Cada vez que um presidente do Brasil viaja, o país viaja com ele. Sua agenda é meticulosamente trabalhada para que todos tenhamos uma lição do líder, que nos aponta um musical da Broadway, um ato de repercussão na política nacional e, por que não?, uma foto que possa simbolizar a modernidade e o futuro risonho.
Algumas coisas escapam, como o lançamento de um novo programa de estímulo ao consumo do álcool como combustível. Isso estava reservado unicamente ao consumo externo, uma vez que, internamente, não se chegou a consenso.

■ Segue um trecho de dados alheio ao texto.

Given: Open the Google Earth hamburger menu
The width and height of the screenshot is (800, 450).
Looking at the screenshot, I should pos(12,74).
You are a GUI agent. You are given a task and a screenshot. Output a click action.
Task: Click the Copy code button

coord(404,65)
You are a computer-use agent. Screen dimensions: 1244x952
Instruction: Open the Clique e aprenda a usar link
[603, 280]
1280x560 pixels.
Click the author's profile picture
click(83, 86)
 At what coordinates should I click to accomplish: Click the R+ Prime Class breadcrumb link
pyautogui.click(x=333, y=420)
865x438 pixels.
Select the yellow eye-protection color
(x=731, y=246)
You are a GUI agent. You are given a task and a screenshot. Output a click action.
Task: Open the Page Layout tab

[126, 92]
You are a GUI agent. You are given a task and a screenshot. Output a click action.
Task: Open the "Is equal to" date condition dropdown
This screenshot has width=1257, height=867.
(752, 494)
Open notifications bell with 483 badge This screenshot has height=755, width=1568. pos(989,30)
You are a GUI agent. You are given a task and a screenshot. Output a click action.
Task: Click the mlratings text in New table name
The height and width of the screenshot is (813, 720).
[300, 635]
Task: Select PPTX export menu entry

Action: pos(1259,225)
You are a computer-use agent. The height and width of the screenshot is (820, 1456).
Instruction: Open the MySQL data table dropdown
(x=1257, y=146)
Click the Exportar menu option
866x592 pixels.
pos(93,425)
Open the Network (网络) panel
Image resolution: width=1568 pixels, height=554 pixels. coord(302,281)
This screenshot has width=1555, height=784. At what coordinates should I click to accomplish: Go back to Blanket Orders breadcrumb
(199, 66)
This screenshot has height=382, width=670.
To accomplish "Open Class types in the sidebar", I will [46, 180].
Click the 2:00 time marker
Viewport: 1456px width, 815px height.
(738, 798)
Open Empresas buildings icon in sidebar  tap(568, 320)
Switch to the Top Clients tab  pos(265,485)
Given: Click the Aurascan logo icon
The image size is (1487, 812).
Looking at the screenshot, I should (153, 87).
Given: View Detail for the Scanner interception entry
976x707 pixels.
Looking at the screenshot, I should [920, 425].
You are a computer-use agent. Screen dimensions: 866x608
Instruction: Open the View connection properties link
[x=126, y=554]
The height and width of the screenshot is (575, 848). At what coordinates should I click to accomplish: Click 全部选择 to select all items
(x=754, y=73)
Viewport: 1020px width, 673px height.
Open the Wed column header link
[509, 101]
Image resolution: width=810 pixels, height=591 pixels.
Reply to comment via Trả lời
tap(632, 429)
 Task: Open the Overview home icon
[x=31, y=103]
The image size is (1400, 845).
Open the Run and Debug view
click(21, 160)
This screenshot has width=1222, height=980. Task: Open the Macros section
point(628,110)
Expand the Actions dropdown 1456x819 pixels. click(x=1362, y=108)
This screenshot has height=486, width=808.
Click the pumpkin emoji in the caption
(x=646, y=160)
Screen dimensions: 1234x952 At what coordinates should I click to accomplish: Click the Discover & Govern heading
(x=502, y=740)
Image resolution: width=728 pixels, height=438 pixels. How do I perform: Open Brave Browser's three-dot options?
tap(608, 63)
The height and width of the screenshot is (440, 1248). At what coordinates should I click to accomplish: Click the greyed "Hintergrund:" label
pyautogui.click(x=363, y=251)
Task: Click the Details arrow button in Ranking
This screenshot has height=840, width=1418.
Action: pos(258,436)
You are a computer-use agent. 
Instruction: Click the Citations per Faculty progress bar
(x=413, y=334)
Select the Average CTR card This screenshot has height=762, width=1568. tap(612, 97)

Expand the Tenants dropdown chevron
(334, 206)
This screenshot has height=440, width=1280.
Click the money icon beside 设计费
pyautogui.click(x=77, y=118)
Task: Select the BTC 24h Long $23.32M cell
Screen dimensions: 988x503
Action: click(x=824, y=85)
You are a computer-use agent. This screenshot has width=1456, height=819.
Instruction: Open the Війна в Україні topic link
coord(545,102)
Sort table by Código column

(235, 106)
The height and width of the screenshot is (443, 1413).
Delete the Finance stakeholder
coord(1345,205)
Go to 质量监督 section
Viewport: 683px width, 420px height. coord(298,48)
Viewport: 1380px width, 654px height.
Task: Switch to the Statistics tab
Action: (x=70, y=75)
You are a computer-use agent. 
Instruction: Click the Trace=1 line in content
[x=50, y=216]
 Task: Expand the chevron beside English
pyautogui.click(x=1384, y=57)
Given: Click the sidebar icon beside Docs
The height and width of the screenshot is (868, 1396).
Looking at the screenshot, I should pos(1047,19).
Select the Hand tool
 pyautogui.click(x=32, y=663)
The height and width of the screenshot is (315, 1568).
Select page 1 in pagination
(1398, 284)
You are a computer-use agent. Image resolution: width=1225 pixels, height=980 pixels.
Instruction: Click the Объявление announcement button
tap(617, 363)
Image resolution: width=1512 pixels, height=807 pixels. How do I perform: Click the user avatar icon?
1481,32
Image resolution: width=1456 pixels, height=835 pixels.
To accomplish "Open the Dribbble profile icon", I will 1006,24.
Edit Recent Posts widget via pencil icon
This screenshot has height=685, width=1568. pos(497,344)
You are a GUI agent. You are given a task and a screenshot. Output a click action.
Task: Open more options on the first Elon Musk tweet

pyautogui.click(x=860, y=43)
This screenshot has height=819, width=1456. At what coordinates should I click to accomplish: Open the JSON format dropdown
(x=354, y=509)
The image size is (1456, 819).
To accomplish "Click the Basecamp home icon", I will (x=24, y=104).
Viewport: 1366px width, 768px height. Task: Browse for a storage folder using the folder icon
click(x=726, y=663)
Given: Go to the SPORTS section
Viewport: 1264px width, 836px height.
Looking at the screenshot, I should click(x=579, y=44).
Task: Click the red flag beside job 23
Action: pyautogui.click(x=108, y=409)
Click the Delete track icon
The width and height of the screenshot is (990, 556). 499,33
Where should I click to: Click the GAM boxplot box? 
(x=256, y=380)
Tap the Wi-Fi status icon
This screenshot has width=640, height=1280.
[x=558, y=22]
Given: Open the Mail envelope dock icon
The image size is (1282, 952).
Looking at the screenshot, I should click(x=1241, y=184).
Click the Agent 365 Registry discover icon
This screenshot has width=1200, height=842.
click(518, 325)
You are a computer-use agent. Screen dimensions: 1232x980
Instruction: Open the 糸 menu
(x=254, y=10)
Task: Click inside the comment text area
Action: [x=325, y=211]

Um dos assessores presidenciais explicou assim a decisão bombástica: "Os quatro líderes mundiais estariam presentes ao encontro. Não podíamos falar abobrinhas. Tínhamos de alcançar algum impacto."
A agenda, portanto, visa sempre a impressionar os dois públicos: interno e externo.
No caso da "foto oportunidade", os jornais noticiaram que o presidente buscava um encontro com Tony Blair mas os ingleses estavam querendo que ele se encontrasse com um personagem menos importante do governo. Foi preciso insistir no encontro com o próprio Blair.
Os ingleses capitularam. Afinal, uma foto aqui outra ali é o mínimo que se pode fazer com um presidente, uma vez que Blair posou com inúmeros turistas nas ruas de Amsterdã.
A importância do encontro é simbólica. O presidente diz que Blair executa as idéias do governo brasileiro. Na verdade, Blair significa um passo adiante em relação à fase idílica do governo liberal. O presidente quer ser o presente e o futuro nesse gesto simbólico. Quer ser Thatcher hoje e Blair amanhã, monopolizando as alternativas a ele mesmo.
Tudo bem, mas fica uma ponta de tristeza. Essa parte da agenda lembra os políticos do interior que em Brasília querem ter uma foto ao lado dos líderes, na suposição de que partilhar o mesmo espaço cromático significa incorporar as qualidades do outro.
Mais estranho ainda foi ver a foto de Itamar perdido na ONU e também os dois líderes nacionais discutindo o futuro de Minas e posando em cima da ponte. Minas de Tomás Antônio Gonzaga a Darcy Ribeiro é um lugar que revelou grandes intelectuais na política.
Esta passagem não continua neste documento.